Divindades em triunfo, um problema crônico brasileiro

Entre os advogados paulistas é comum fazer uma distinção entre juízes e desembargadores. Os primeiros pensam que são divindades. Os segundos tem certeza absoluta de sua natureza divina. Isso explica as confusões que eles criam quando são abordados por outros servidores públicos.

Quando dirigem bêbados seus carrões ou passeiam na praia sem usar máscara, os membros do Judiciário agem como se estivessem realizando um triunfo. De certa maneira eles triunfaram, pois pertencem a única categoria com salários acima do teto e aposentarias abaixo da moralidade.

A crise entre eles e nós (cidadãos comuns) é evidente. Na democracia todos são iguais a Lei, mas os juízes crêem que tem o direito de suspender a legalidade quando agem e/ou julgam seus próprios atos. As divindades fazem isso, certo? O juiz quer triunfar sempre. Ser apenas cidadão é muito vulgar.

Só existem duas formas de resolver esse problema. A primeira é demolindo o Judiciário de cima abaixo, algo que seria demorado e trabalhoso. A outra é obrigar cada juiz a ter um assessor público que, de tempos em tempos, lembre-o de sua própria mortalidade (um “memento mori”).

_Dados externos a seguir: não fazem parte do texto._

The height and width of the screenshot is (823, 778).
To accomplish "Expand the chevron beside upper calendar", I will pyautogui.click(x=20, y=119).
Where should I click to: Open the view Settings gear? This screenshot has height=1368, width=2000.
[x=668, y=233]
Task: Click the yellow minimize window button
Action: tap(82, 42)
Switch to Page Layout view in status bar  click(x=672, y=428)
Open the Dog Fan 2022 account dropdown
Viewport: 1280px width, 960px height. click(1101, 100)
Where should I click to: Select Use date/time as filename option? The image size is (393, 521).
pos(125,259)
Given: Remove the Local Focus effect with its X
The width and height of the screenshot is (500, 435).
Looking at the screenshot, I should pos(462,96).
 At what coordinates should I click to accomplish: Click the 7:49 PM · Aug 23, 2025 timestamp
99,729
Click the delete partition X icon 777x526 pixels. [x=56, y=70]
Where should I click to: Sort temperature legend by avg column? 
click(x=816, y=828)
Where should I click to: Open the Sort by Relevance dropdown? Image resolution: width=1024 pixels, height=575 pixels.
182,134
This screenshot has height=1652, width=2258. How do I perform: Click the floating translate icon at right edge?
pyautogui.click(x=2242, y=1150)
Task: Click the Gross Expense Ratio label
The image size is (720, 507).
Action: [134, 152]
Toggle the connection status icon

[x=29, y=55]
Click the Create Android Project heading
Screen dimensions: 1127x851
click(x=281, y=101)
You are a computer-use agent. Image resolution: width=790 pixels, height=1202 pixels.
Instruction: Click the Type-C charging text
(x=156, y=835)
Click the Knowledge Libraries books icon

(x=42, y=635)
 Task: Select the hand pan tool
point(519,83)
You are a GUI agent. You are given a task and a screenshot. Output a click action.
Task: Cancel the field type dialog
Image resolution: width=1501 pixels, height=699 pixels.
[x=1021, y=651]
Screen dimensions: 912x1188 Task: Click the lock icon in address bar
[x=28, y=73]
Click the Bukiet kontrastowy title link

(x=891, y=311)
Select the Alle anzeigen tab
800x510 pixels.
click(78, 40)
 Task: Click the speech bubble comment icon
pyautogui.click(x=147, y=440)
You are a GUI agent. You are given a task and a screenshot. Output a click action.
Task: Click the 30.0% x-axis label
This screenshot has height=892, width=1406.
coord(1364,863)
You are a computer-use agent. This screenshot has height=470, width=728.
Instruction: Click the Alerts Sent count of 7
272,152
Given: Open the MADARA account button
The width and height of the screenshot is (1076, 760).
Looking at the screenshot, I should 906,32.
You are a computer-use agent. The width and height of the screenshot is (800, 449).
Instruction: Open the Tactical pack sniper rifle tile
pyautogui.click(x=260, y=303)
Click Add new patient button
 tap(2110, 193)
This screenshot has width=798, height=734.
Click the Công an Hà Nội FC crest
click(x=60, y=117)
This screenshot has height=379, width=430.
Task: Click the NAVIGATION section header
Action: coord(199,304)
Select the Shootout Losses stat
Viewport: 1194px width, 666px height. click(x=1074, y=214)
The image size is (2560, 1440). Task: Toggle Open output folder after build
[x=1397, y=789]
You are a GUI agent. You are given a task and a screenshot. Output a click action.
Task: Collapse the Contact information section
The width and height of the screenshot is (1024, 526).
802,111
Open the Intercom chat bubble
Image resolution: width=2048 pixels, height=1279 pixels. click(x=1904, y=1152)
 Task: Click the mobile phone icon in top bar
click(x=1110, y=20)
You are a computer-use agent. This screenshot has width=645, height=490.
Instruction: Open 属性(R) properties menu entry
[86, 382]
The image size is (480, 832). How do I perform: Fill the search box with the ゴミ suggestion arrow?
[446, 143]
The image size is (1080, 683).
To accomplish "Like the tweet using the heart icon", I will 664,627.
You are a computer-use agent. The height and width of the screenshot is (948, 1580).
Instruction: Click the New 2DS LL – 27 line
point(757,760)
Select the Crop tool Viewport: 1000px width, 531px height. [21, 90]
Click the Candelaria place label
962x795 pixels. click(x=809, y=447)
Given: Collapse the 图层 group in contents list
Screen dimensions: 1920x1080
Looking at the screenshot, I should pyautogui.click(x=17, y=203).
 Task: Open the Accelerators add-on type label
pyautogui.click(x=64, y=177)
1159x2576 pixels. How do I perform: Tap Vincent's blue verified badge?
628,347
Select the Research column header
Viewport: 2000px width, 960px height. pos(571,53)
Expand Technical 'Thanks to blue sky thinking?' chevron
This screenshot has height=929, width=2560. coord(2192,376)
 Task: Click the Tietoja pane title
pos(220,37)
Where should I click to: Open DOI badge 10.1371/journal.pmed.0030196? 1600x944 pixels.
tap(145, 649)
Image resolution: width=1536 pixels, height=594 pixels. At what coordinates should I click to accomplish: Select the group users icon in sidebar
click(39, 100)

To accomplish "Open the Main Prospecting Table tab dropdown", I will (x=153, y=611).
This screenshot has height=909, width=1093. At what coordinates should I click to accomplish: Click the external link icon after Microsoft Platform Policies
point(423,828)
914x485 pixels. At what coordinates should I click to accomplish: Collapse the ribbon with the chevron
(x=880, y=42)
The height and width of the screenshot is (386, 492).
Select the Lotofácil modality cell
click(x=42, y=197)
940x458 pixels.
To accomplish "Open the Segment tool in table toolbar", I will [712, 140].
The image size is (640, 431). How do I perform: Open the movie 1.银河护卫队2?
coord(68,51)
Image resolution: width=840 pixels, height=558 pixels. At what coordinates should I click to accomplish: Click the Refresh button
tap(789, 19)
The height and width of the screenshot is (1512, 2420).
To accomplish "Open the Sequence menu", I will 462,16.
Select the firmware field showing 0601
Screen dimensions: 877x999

O problema: a inexistência de cumplicidade entre o juiz e seu “memento mori” provavelmente acarretaria problemas para o segundo. E ele não seria julgado pelos seus pares ou pelos cidadãos e sim pelos próprios juízes.

Em qualquer situação o problema é sempre o mesmo. Os juizes não podem ser julgados por juízes. Enquanto isso acontecer será impossível democratizar o Judiciário brasileiro ou civilizar as bestas feras de toga.